> [ACTIVITY]: From the listing below, select every line where the word "computer" appears.
__________________________________________________
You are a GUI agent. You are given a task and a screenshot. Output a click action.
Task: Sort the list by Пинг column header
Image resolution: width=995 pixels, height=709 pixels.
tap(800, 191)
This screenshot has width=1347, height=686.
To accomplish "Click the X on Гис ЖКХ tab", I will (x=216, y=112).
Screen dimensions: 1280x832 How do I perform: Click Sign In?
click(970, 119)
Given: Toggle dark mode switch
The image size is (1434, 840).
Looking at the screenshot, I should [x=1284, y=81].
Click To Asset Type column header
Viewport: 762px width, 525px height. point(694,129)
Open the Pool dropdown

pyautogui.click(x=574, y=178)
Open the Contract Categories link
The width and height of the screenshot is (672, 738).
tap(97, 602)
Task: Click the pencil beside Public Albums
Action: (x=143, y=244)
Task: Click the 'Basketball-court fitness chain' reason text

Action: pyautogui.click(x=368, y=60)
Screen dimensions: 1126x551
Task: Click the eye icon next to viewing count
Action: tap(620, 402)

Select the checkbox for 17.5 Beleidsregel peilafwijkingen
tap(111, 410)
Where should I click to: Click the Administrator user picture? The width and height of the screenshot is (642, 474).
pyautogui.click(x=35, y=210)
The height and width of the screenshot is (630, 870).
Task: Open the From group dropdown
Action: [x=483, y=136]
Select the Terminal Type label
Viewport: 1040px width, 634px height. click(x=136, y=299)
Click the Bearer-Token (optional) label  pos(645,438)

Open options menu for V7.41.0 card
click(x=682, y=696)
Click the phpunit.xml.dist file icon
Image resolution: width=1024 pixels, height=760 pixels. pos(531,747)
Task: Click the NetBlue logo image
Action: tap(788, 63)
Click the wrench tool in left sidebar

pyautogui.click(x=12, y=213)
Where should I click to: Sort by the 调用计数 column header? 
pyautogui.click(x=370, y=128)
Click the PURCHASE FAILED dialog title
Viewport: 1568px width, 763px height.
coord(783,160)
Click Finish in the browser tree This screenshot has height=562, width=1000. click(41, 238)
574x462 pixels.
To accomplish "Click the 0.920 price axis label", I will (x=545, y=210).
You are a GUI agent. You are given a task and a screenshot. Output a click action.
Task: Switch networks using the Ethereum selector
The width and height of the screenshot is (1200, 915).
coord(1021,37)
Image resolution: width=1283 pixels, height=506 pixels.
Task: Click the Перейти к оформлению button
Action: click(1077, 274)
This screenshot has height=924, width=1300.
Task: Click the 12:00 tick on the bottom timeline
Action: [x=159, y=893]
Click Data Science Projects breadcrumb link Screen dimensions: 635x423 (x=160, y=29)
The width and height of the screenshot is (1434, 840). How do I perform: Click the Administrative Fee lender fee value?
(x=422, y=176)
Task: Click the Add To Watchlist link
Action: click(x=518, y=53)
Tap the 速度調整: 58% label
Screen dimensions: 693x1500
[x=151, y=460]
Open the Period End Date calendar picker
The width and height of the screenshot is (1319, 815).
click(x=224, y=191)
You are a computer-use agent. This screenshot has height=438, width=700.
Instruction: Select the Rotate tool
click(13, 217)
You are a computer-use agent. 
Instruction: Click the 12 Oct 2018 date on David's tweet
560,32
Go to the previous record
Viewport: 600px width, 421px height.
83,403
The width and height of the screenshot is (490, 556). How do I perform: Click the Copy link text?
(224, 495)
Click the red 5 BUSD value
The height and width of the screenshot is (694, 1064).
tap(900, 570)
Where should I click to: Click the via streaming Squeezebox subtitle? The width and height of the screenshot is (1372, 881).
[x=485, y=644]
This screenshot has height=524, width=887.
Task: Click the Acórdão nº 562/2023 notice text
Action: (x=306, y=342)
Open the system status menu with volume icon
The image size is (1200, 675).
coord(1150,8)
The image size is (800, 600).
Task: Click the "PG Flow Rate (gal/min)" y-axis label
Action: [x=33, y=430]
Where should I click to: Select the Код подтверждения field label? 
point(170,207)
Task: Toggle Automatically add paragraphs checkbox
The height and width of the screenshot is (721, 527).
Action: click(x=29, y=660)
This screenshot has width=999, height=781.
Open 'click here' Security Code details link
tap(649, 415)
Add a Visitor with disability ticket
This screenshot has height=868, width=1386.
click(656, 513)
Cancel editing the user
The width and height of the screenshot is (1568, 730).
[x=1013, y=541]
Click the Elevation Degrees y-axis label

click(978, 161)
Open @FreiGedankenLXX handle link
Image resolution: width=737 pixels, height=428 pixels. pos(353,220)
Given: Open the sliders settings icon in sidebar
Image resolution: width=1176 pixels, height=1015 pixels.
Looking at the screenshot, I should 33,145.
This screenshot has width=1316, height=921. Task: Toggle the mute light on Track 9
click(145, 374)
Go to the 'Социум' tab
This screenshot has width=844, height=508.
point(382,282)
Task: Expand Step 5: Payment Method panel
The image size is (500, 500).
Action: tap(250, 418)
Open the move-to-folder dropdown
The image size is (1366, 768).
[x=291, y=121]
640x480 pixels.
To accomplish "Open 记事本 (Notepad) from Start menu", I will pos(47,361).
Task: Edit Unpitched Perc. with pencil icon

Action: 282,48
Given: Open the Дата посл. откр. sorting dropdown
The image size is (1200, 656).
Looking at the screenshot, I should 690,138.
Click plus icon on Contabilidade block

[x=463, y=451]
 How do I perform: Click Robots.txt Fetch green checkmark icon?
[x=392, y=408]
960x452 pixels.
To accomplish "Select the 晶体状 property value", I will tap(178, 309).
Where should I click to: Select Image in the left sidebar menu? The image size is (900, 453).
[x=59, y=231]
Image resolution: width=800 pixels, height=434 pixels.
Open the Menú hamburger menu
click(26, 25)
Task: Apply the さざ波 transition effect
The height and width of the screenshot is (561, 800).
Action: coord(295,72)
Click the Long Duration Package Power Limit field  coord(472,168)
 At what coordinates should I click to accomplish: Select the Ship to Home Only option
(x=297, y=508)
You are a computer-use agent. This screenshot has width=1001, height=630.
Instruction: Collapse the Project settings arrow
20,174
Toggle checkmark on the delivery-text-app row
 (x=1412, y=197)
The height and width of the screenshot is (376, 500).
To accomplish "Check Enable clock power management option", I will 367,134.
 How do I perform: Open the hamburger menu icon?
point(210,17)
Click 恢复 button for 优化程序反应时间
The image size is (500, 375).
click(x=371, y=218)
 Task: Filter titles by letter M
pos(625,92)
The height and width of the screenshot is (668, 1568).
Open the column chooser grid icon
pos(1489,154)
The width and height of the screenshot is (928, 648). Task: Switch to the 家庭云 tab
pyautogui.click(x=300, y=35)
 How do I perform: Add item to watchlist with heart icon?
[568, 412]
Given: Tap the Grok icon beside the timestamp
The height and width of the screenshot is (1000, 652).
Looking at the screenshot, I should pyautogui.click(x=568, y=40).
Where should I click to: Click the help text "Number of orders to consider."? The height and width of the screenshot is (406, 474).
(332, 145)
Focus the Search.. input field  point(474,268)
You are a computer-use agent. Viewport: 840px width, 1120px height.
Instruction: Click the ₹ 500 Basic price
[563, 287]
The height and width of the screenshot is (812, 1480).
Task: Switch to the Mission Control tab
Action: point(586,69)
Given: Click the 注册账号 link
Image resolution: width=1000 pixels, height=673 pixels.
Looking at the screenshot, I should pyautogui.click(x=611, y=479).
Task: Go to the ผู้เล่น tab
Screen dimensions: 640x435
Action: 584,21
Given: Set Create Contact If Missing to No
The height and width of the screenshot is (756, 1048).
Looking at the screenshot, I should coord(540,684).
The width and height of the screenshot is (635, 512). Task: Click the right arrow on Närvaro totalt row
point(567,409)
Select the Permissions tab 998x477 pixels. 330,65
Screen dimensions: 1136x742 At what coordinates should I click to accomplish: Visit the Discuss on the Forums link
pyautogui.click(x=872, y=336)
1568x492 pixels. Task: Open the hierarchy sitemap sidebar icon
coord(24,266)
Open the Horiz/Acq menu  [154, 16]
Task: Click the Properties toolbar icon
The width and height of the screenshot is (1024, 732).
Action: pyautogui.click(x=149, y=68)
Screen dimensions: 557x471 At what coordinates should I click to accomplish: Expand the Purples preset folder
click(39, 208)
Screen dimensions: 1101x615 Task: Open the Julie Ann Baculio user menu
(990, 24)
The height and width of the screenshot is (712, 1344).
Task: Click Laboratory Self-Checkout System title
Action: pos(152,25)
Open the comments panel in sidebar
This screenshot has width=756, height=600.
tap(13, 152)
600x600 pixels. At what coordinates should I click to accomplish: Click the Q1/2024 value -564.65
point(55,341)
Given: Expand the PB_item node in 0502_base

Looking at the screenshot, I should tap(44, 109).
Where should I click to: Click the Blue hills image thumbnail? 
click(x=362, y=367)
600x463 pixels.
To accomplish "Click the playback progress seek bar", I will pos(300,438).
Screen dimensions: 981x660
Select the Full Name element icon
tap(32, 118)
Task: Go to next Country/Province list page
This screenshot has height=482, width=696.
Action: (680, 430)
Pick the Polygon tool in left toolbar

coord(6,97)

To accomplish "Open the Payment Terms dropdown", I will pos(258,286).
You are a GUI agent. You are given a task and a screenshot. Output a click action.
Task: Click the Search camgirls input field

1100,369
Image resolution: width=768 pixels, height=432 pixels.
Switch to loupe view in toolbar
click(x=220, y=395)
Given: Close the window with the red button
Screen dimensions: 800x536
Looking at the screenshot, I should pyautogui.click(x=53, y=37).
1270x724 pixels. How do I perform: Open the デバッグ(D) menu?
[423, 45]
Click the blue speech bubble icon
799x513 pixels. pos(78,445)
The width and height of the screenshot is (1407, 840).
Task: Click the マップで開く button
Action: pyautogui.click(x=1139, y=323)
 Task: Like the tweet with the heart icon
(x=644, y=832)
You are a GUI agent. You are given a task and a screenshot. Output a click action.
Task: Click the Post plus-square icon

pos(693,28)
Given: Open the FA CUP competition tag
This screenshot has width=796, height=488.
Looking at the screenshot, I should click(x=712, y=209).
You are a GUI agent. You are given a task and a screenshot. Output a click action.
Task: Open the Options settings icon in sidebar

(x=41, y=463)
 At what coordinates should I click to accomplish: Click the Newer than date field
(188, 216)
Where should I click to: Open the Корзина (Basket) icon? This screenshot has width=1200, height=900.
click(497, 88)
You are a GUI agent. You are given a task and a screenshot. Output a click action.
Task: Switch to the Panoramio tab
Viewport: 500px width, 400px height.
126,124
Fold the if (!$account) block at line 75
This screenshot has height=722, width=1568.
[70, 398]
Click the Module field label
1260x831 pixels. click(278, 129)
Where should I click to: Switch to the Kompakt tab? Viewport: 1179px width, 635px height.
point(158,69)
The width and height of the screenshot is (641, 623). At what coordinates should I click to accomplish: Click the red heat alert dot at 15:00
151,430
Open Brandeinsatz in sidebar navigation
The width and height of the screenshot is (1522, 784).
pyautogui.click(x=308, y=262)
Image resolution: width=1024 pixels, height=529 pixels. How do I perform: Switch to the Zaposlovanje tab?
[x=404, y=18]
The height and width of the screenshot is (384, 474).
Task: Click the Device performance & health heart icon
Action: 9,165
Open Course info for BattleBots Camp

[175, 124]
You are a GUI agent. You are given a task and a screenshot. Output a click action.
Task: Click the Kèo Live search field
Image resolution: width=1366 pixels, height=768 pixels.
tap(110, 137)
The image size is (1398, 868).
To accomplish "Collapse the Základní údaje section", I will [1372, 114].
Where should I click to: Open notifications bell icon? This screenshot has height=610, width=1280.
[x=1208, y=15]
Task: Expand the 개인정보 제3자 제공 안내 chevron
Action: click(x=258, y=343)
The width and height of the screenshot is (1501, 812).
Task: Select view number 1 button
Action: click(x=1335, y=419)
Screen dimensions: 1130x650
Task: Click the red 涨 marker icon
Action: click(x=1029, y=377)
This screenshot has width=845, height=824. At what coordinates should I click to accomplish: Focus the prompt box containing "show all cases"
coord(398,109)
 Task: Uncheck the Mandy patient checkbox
__________________________________________________
> [RESPONSE AREA]:
You are a computer-use agent. This screenshot has height=438, width=700.
You are a computer-use agent. 
You are a computer-use agent. This screenshot has width=1001, height=630.
You are a computer-use agent. Viewport: 840px width, 1120px height.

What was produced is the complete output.